Zarif Kent Brugge


Günümüzde şehir merkezinin Kuzey Denizi kıyısında bulunmamasına rağmen, kent denize yakınlığı nedeniyle hâlâ bir liman kenti olarak anılıyor. Şehrin içindeki kanallar günümüzde ulaşım maksadıyla kullanılmakta olup, turistik geziler de düzenleniyor.
Yazı ve Fotoğraf: Alaattin Timur
Eylül ayında bir hafta süren bir Amsterdam gezisi gerçekleştirdik. “Mümkün olduğunca çok yer gezelim, buralara bir daha ne zaman geliriz” düşüncesiyle de Amsterdam civarında günübirlik gidebileceğimiz birkaç gezi planladık. Bunlardan birisi de Belçika’nın Brugge kenti oldu. Brugge, Amsterdam’a yaklaşık üç saat mesafede. Tren yolu ile gitmeyi düşündüysek de ufak bir araştırma ile araç kiralamanın çok daha ekonomik olduğunu gördük. Hareket kabiliyeti açısından da daha avantajlı oldu bizim için. Sabah 06.00’da yola çıktık ve kahvaltıda Brugge’deydik.

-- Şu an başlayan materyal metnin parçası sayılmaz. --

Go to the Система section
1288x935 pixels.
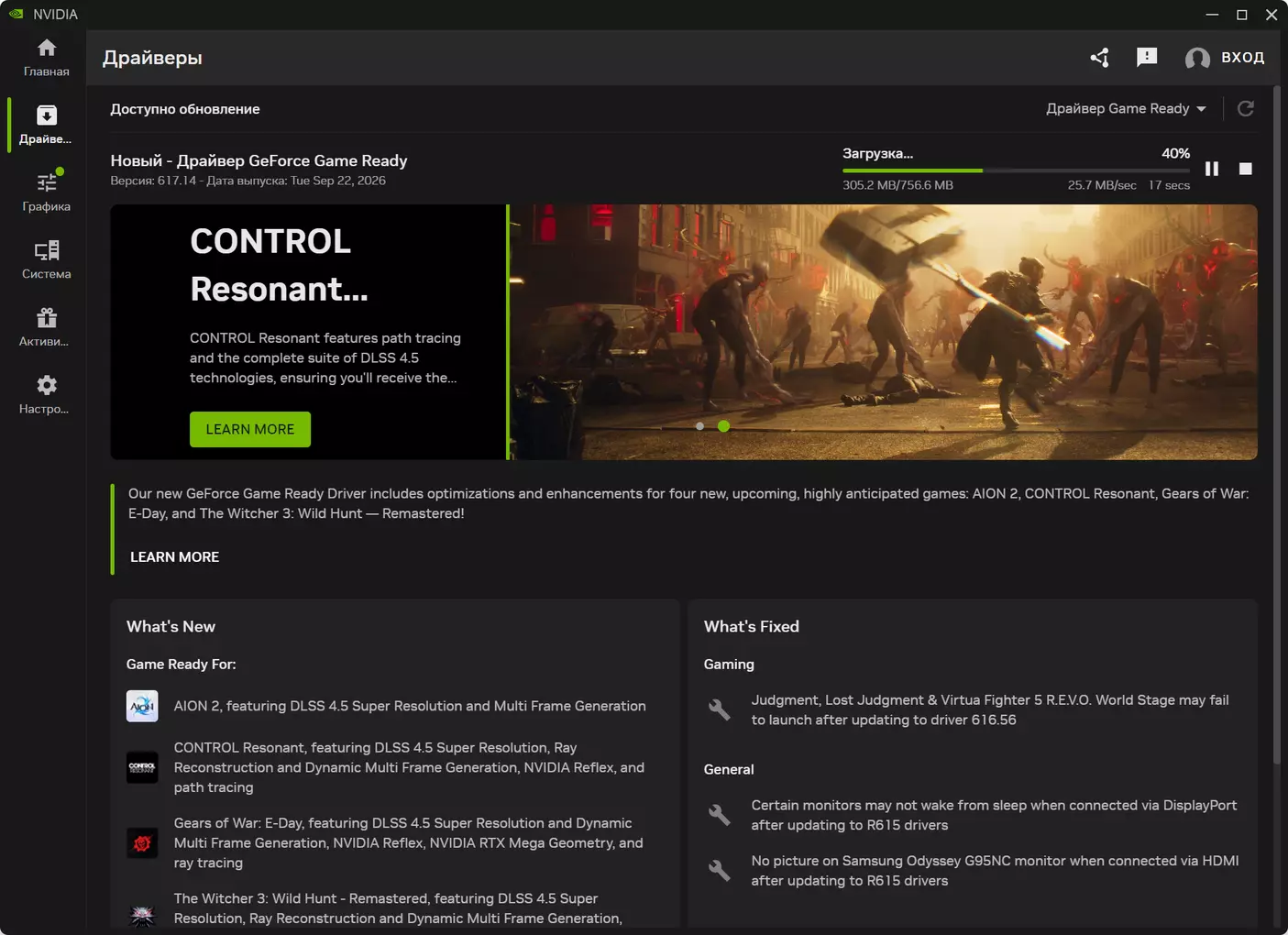click(46, 260)
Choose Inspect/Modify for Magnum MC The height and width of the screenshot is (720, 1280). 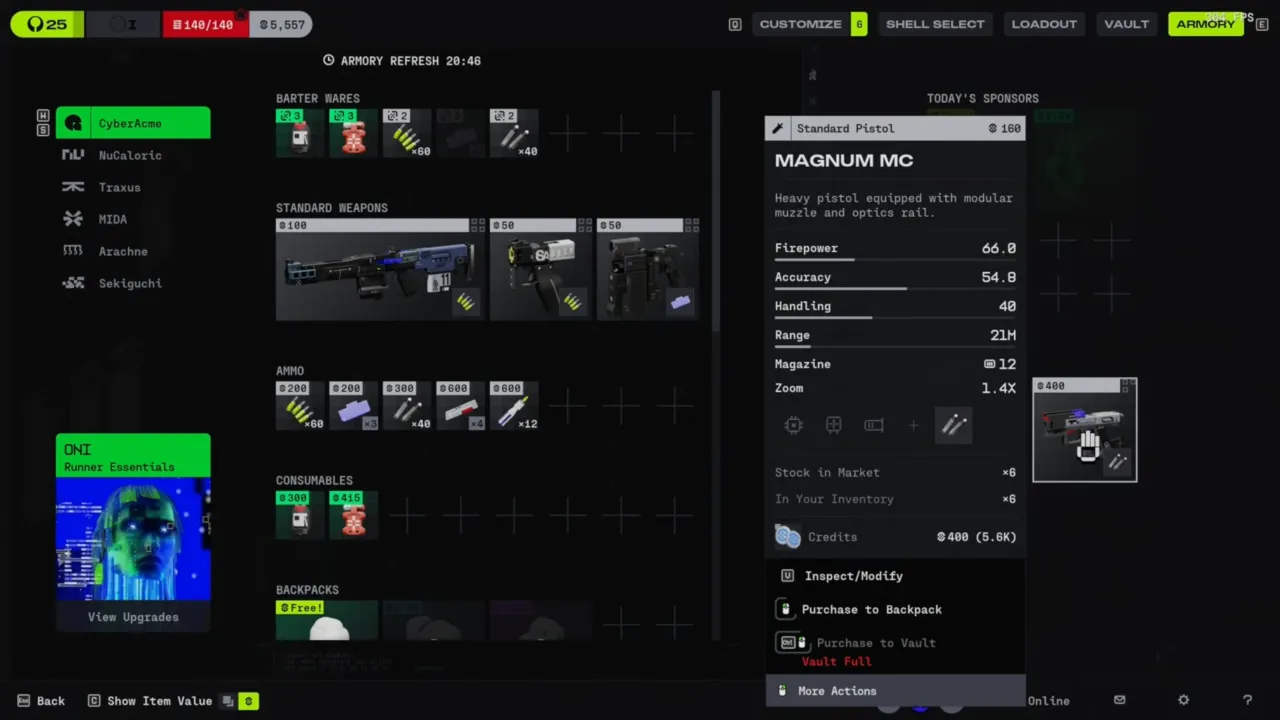[853, 576]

Şehri kuşatan ana kanal üzerindeki Kruispoort kapısından içeri girdiğimiz anda masalsı bir şehirde olduğumuzu hissettik. Brugge, zarif bir kent merkezi, taş evleri, küçük taş köprüleri ve dar sokaklarıyla ortaçağ atmosferini iliklerimize kadar hissettirdi. 11. yüzyılda Avrupa’nın ticaret merkezi olan Brugge’ün, seller ve coğrafi değişiklikler yüzünden denizle bağlantısı bir iki kanal dışında kesilmişti. Günümüzde şehir merkezinin Kuzey Denizi kıyısında bulunmamasına rağmen, kent denize yakınlığı nedeniyle hâlâ bir liman kenti olarak anılıyor. Şehrin içindeki kanallar günümüzde ulaşım maksadıyla kullanılmakta olup, bunlarda turistik geziler de düzenleniyor. Brugge, Avrupa’nın günümüze kadar gelebilmiş önemli ortaçağ kentlerinden biri. Kentin, ortaçağdaki boyutlarının dışına hiç taşmamış olması ilgi çekici. XII. yüzyıl malikânelerinin arasından dolaşan pırıl pırıl kanalları ve çiçek pazarlarıyla gerçek bir âşıklar kenti.

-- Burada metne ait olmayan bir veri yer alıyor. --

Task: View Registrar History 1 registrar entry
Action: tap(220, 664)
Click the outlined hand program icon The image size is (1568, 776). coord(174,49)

Sınırlı vaktimiz olduğunu düşünerek hızlı bir kahvaltı yaparak kentin dar sokaklarında ve kanal boyunca bir yürüyüş yaptık. Kentin ana meydanı Grote Markt’ta soluklandık ve kuşbakışı bir kent manzarası görebilmek için Belfry Çan Kulesi’ne çıktık. Manzara harika olsa da çan kulesine güvenlik için takılmış mazgalların geniş bir şehir fotoğrafına izin vermemesi bir hayal kırıklığı yarattı. Öğle yemeğini yine meydanda yedikten sonra çikolata kokulu şehirde yürüyüşümüze devam ettik, kokular bizi neredeyse adım başı olan çikolata dükkânlarına doğru sürükledi. Kendimizi bu kokulardan zorlukla kurtararak bir kanal gezisi için tekneye atladık. Tekne turu boyunca hayranlıkla şehri izledik ve iner inmez çeşit çeşit Brugge biralarıyla yorgunluğumuzu attık. Bir maraton tadında gerçekleşen gezinin sonunda tekrar Brugge’e ne zaman geliriz diye konuşmaya başladık. Küçük ama bir güne sığmayacak kadar dolu bu şehirden ayrılırken tadının damağımızda kaldığını hissettik.